As Julia Carrie Wong writes on The Nation, “the real problem most people have with Park is that she has power.” Note: she doesn’t specify what kind of power since it’s not really important whether the power is legitimate or productive, only that it’s trending (if 21.9K people agree, it must mean something). Hence, a setup that comes off as concerned or, at worst, paternalistic, but is actually competitive.
Kang says he’s always assumed, “fairly or not—that white liberals believe that as a person of color, I owe a debt of gratitude to the generations of well-intentioned white people who have fought hard for my right to write for prestigious publications.” Except that, whether he knows it or not, he’s lying. No white liberal would ever think that way about a person of color. (And if they did, it wouldn’t be within his earshot, so…#mootpoint.) In fact, they’ve all been Pavlovian-conditioned into reserving judgement about anything that doesn’t involve upmarket porn or Big Data, which is why psychology is the white devil but Big Pharma is a necessary evil. The condition of liberalism as it exists today is basically a masochistic disavowal of intuition taken to its absurd logical conclusion. Liberalism strives to be categorically uncategorical. It is context over instinct.
Kang joins a parade of others lamenting the loss of “nuance, complexity, and persuasion” in a public discourse that has been shoehorned into form fields and listicles. But, like the rest of them, he’s missing the point. Hashtag activism exists not in spite but because of the intellectual culture of the left. We can have this conversation in under 140 characters or in 2,500 plus words but the outcome will always be the same if what’s at stake is your moral alibi. To put it otherwise, Twitter is no less honorable a platform than Slate or Salon or The Atlantic. Read into that as you will.
What Kang is really saying (Buzzfeed pundits, cover your ears) is that he wants to feel indebted yet resents the feeling, knowing all along—as all of us do—that he is special, exempt. On one hand, Kang doesn’t want to conform to the unrealistic standards set by society (“white people…”); on the other, he doesn’t want the existential terror of not conforming to some kind of standard (“…prestigious publications”). Park has apparently bypassed this step to her advantage, and to Kang’s endless frustration.

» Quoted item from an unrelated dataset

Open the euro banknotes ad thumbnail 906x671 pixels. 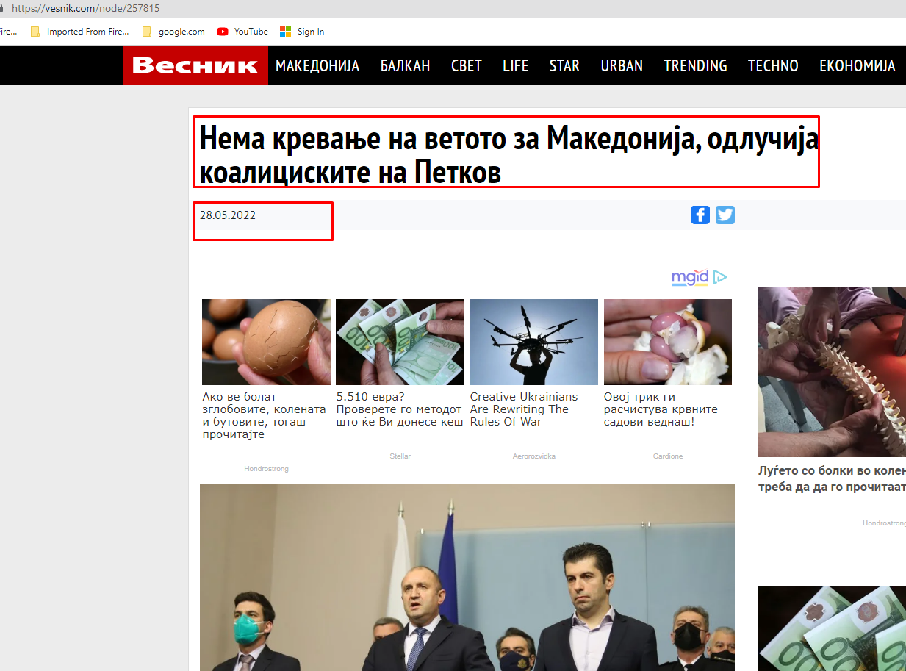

According to Friedersdorf, she “tricked the Internet,” which is to say, she gamed the system in a way we hadn’t thought of but which we can now dismiss as intellectually dishonest. It may be that society’s metric for the valuation of human capital is all wrong, but we’ll take it as long as we can reserve the right to complain about it later. You’d never admit this to your Marxist friends at the Triple Canopy mixer, but better the bar is lowered to reflect your personal experience than removed altogether.
Everything you need to know about the controversy can be found in these two sentences c/o Friedersdorf: “Park seems like a smart, energetic person with sufficient talent for a bright future. But #CancelColbert is a lazy, counterproductive critique.” It’s not the girl, it’s her schtick. Except, it is the girl, you said so yourself eight paragraphs ago, let’s not be passive aggressive about it.

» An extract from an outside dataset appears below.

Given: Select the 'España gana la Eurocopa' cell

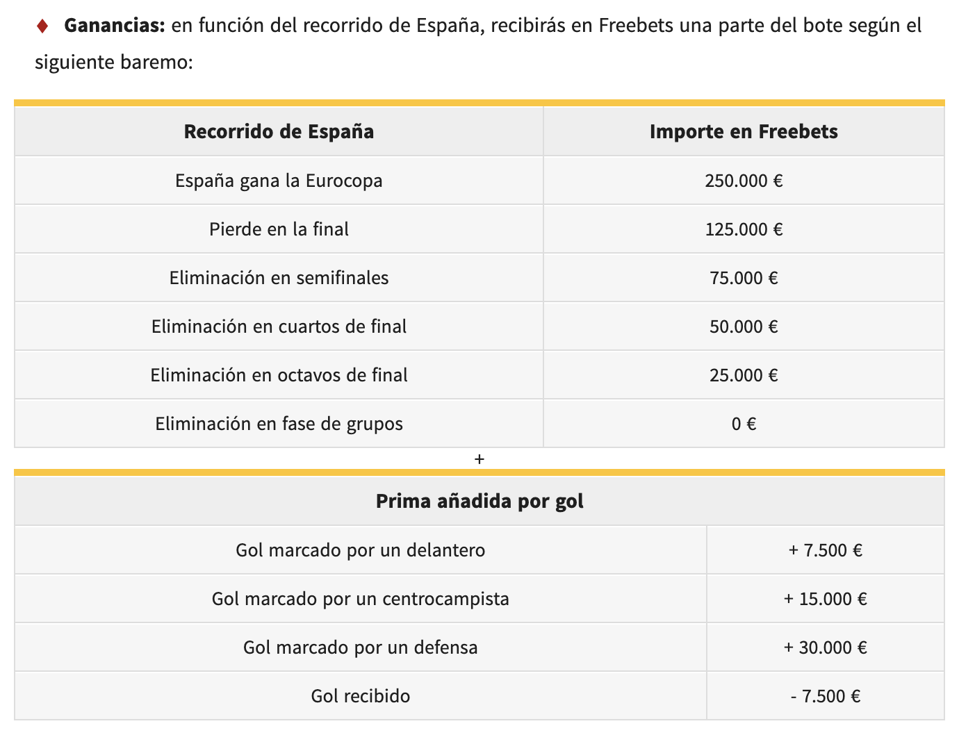Looking at the screenshot, I should 279,181.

Still, Kang’s injury stings more than Friedersdorf’s because, for all of their difference of opinion, the offending factor is always common ground. Like Kang, Park is Asian, but sub “Asian” for literally anything else (feminist, queer, trans, Klingon, whatever) and you have the Pavlov analogy again.The only way we know how to talk about mutually incriminating power dynamics is through symbolic proxies like race and sex. By design, the serious nature of the metaphor precludes a rigorous line of questioning. Look, I’m not saying racism and sexism don’t exist, only that they go both ways depending on who’s writing the check.